● **TASK DESCRIPTION**:
Retype the complete listing exactly as it appears.

+++

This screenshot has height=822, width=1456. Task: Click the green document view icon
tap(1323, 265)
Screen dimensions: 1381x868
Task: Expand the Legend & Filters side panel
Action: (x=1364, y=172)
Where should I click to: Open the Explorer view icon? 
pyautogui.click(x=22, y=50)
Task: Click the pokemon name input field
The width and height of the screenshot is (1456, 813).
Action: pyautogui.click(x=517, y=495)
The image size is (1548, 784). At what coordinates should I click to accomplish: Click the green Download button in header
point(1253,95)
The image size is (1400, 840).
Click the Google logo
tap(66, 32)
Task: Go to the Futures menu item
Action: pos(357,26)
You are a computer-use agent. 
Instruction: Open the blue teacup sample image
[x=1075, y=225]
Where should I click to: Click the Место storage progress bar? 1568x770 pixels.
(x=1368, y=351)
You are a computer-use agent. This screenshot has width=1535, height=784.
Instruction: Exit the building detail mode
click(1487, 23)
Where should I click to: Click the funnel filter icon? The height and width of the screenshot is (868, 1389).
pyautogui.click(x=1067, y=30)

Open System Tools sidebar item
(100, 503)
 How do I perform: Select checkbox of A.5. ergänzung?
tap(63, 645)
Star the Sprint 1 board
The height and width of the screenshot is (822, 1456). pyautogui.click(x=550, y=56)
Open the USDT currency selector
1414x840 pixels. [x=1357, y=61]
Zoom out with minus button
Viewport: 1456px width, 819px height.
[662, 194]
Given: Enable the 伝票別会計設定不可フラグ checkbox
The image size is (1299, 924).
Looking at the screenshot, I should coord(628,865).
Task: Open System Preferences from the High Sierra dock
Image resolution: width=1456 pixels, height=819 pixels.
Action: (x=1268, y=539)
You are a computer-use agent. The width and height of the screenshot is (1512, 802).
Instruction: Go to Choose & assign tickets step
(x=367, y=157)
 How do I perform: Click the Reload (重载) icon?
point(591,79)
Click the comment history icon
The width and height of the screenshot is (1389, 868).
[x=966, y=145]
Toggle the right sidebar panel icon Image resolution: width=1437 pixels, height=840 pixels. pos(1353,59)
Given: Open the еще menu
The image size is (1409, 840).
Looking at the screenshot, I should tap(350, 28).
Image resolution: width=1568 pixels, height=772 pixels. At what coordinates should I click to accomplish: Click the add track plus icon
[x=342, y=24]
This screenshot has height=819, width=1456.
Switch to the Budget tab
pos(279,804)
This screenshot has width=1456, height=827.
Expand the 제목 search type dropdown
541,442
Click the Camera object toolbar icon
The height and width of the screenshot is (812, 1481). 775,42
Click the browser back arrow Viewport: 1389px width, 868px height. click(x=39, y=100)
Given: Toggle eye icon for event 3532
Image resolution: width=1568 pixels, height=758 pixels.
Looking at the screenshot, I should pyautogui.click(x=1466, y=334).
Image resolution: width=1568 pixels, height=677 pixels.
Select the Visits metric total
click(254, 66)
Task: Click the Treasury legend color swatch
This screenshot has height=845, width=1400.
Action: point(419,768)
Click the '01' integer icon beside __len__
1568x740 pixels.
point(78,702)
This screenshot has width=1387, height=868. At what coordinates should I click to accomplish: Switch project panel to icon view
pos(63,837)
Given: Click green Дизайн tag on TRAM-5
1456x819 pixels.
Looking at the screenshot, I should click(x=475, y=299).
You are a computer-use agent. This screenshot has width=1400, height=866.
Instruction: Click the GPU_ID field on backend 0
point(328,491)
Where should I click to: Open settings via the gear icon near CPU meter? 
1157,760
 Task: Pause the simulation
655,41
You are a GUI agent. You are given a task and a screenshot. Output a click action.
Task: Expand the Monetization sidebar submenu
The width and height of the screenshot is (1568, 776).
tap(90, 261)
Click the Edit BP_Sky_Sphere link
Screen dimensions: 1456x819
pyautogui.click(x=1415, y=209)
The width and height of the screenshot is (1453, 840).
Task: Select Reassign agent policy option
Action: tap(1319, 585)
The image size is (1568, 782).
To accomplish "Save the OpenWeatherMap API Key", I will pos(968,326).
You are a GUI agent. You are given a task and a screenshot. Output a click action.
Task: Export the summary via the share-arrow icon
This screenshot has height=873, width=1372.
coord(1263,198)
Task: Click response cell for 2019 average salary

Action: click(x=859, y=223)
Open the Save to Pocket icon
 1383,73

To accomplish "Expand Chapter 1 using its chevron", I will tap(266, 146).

+++

● **TASK RESPONSE**:
This screenshot has height=822, width=1456. Task: Click the green document view icon
tap(1323, 265)
Screen dimensions: 1381x868
Task: Expand the Legend & Filters side panel
Action: (x=1364, y=172)
Where should I click to: Open the Explorer view icon? 
pyautogui.click(x=22, y=50)
Task: Click the pokemon name input field
The width and height of the screenshot is (1456, 813).
Action: pyautogui.click(x=517, y=495)
The image size is (1548, 784). At what coordinates should I click to accomplish: Click the green Download button in header
point(1253,95)
The image size is (1400, 840).
Click the Google logo
tap(66, 32)
Task: Go to the Futures menu item
Action: pos(357,26)
You are a computer-use agent. 
Instruction: Open the blue teacup sample image
[x=1075, y=225]
Where should I click to: Click the Место storage progress bar? 1568x770 pixels.
(x=1368, y=351)
You are a computer-use agent. This screenshot has width=1535, height=784.
Instruction: Exit the building detail mode
click(1487, 23)
Where should I click to: Click the funnel filter icon? The height and width of the screenshot is (868, 1389).
pyautogui.click(x=1067, y=30)

Open System Tools sidebar item
(100, 503)
 How do I perform: Select checkbox of A.5. ergänzung?
tap(63, 645)
Star the Sprint 1 board
The height and width of the screenshot is (822, 1456). pyautogui.click(x=550, y=56)
Open the USDT currency selector
1414x840 pixels. [x=1357, y=61]
Zoom out with minus button
Viewport: 1456px width, 819px height.
[662, 194]
Given: Enable the 伝票別会計設定不可フラグ checkbox
The image size is (1299, 924).
Looking at the screenshot, I should coord(628,865).
Task: Open System Preferences from the High Sierra dock
Image resolution: width=1456 pixels, height=819 pixels.
Action: (x=1268, y=539)
You are a computer-use agent. The width and height of the screenshot is (1512, 802).
Instruction: Go to Choose & assign tickets step
(x=367, y=157)
 How do I perform: Click the Reload (重载) icon?
point(591,79)
Click the comment history icon
The width and height of the screenshot is (1389, 868).
[x=966, y=145]
Toggle the right sidebar panel icon Image resolution: width=1437 pixels, height=840 pixels. pos(1353,59)
Given: Open the еще menu
The image size is (1409, 840).
Looking at the screenshot, I should tap(350, 28).
Image resolution: width=1568 pixels, height=772 pixels. At what coordinates should I click to accomplish: Click the add track plus icon
[x=342, y=24]
This screenshot has height=819, width=1456.
Switch to the Budget tab
pos(279,804)
This screenshot has width=1456, height=827.
Expand the 제목 search type dropdown
541,442
Click the Camera object toolbar icon
The height and width of the screenshot is (812, 1481). 775,42
Click the browser back arrow Viewport: 1389px width, 868px height. click(x=39, y=100)
Given: Toggle eye icon for event 3532
Image resolution: width=1568 pixels, height=758 pixels.
Looking at the screenshot, I should pyautogui.click(x=1466, y=334).
Image resolution: width=1568 pixels, height=677 pixels.
Select the Visits metric total
click(254, 66)
Task: Click the Treasury legend color swatch
This screenshot has height=845, width=1400.
Action: point(419,768)
Click the '01' integer icon beside __len__
1568x740 pixels.
point(78,702)
This screenshot has width=1387, height=868. At what coordinates should I click to accomplish: Switch project panel to icon view
pos(63,837)
Given: Click green Дизайн tag on TRAM-5
1456x819 pixels.
Looking at the screenshot, I should click(x=475, y=299).
You are a computer-use agent. This screenshot has width=1400, height=866.
Instruction: Click the GPU_ID field on backend 0
point(328,491)
Where should I click to: Open settings via the gear icon near CPU meter? 
1157,760
 Task: Pause the simulation
655,41
You are a GUI agent. You are given a task and a screenshot. Output a click action.
Task: Expand the Monetization sidebar submenu
The width and height of the screenshot is (1568, 776).
tap(90, 261)
Click the Edit BP_Sky_Sphere link
Screen dimensions: 1456x819
pyautogui.click(x=1415, y=209)
The width and height of the screenshot is (1453, 840).
Task: Select Reassign agent policy option
Action: tap(1319, 585)
The image size is (1568, 782).
To accomplish "Save the OpenWeatherMap API Key", I will pos(968,326).
You are a GUI agent. You are given a task and a screenshot. Output a click action.
Task: Export the summary via the share-arrow icon
This screenshot has height=873, width=1372.
coord(1263,198)
Task: Click response cell for 2019 average salary

Action: click(x=859, y=223)
Open the Save to Pocket icon
 1383,73

To accomplish "Expand Chapter 1 using its chevron", I will tap(266, 146).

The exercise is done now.